Copy the data below word for word, starting at the line containing "Open the AI Forge link" and ending at the line containing "Looking at the screenshot, I should click(x=682, y=400).", with both of those lines included.

────────────────────

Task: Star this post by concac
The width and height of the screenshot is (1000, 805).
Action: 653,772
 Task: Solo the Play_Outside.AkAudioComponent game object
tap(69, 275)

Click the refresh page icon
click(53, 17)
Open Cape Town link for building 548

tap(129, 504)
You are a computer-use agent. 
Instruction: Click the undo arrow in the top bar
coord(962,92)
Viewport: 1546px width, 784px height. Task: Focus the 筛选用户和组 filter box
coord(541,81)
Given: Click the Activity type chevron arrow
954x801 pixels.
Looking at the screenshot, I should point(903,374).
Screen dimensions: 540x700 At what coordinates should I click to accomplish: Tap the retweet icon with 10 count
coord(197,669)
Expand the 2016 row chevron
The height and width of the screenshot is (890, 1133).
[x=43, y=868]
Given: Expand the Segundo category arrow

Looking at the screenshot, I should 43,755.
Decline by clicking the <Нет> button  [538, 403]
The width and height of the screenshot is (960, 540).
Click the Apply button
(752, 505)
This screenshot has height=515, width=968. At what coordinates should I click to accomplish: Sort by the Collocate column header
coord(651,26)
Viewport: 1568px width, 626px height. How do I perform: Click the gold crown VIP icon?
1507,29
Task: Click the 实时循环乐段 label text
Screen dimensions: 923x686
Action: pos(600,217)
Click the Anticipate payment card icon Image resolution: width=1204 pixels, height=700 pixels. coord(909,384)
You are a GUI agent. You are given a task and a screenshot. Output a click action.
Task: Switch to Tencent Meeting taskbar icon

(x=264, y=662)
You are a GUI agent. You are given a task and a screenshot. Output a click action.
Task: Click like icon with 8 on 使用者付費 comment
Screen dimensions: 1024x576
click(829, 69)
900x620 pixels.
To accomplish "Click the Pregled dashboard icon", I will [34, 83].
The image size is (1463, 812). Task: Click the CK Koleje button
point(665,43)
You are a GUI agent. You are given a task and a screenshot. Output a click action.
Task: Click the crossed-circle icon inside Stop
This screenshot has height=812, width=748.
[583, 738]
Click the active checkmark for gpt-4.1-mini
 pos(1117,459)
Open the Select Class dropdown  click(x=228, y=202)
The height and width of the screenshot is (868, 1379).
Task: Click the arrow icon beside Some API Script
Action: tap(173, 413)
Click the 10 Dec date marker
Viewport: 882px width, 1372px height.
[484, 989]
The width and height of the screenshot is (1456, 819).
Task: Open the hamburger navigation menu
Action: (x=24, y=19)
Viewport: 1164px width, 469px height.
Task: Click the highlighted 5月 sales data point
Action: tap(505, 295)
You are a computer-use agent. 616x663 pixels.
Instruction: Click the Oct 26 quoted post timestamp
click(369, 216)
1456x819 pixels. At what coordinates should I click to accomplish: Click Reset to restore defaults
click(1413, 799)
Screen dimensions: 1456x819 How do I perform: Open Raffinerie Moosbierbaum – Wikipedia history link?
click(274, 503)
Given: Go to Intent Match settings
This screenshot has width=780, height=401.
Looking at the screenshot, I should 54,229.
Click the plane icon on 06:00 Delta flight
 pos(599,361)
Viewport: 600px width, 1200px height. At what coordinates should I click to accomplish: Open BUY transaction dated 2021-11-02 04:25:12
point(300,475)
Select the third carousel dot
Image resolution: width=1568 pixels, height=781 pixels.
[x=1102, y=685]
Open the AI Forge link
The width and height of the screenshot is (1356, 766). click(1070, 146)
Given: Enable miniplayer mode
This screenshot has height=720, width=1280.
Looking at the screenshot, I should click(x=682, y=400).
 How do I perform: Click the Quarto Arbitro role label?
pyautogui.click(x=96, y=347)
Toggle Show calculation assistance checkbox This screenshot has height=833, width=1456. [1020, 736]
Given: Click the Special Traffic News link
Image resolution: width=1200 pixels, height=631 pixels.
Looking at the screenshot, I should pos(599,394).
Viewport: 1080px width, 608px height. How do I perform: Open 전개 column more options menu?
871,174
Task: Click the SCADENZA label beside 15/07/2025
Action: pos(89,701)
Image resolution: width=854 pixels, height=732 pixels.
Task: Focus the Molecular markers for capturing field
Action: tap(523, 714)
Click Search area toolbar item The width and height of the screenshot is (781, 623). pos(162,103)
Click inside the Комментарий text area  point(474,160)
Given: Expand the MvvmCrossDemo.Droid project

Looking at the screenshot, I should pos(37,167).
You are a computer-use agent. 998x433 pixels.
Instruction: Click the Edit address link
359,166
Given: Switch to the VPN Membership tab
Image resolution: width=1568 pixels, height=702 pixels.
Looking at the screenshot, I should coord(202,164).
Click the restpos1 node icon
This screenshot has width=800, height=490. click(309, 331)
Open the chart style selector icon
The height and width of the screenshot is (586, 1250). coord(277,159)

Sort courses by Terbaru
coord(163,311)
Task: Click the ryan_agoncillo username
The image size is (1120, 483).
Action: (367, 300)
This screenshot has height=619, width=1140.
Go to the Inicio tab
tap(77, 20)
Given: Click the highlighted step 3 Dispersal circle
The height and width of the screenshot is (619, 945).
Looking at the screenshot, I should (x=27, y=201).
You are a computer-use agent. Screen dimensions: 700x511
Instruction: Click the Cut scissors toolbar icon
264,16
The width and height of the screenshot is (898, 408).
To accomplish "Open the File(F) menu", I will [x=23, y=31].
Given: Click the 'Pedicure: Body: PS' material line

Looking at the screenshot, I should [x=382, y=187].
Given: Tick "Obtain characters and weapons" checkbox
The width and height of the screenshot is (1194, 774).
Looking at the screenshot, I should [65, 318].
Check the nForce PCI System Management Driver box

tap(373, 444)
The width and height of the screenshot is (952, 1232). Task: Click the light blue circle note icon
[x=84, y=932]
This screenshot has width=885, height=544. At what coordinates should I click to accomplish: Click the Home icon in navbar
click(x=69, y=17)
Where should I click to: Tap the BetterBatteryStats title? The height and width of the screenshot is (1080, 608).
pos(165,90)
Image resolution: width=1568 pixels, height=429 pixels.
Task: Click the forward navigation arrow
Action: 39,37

────────────────────

**Response to the exercise**:
Open the AI Forge link
The width and height of the screenshot is (1356, 766). click(1070, 146)
Given: Enable miniplayer mode
This screenshot has height=720, width=1280.
Looking at the screenshot, I should click(x=682, y=400).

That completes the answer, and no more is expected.